Emotional safety should also be treated as a candidate interaction-design requirement. Users should retain control over whether to save, erase, share, or revisit creative outputs. Where emotionally distressing content may emerge, future studies and prototypes should evaluate informed consent procedures, debriefing options, and escalation procedures. In social VR settings, privacy-preserving sharing, moderation, pseudonymity options, private galleries, and safeguards against unwanted exposure or peer judgement should be treated as testable design requirements.

Data governance requires specific attention because creative outputs, mood ratings, voice, movement traces, avatar behaviour, and session analytics may constitute sensitive personal data. Future systems should therefore evaluate data minimisation, local processing where feasible, purpose limitation, role-based access, encryption, retention limits, and explicit consent for sharing or secondary data use alongside engagement, usability, and clinical outcomes.

7. Conclusions

7.1. Summary of Contributions

This paper makes three main contributions to the literature. First, it maps a heterogeneous empirical evidence base of 19 primary empirical/design-oriented sources on VR, creative expression, emotional resilience, and vulnerable populations, while using an additional 34 sources for contextualisation, theory, measurement, and framework development. Second, it introduces the VR-CREAT model, an HCI-oriented design and evaluation framework articulating six candidate mechanisms: immersion/presence, emotional safety, creative agency, symbolic externalisation, co-presence/social connection, and mastery/self-efficacy. Third, it outlines an agenda for research, design, implementation, accessibility, data governance, and economic evaluation to support the future validation of VR-based creative interventions.

7.2. Final Remarks

Because vulnerability was treated as an umbrella construct, the framework should be adapted and validated separately for specific populations before clinical or implementation recommendations are generalised.

The intersection of VR, creative expression, and emotional resilience represents a promising area for research in immersive technology and HCI-informed digital health design. The current evidence supports the plausibility and design relevance of creative VR interventions, particularly regarding engagement, perceived agency, emotional expression, and social connectedness. However, direct clinical evidence for VR-based creative interventions remains limited, heterogeneous, and preliminary.

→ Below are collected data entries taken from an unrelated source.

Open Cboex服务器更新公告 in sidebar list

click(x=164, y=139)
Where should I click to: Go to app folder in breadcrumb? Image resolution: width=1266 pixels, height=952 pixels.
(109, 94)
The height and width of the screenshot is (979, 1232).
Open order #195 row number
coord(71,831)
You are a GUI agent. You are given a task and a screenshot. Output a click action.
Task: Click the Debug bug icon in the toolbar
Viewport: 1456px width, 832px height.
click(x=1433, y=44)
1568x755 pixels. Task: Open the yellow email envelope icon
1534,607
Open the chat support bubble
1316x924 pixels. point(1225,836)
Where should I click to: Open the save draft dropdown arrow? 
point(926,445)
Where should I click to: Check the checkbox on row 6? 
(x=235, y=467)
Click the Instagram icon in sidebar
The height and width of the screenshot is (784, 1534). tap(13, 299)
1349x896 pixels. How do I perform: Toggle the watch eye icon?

The VR-CREAT model should therefore be understood as a design and evaluation framework rather than as a confirmed causal or clinical-effectiveness model. It identifies candidate mechanisms, system affordances, moderating factors, and outcome domains that can guide future prototyping, usability testing, controlled trials, and implementation research. Further longitudinal, controlled, and implementation-oriented studies are needed before strong claims can be made about clinical effectiveness, cost-effectiveness, or large-scale adoption.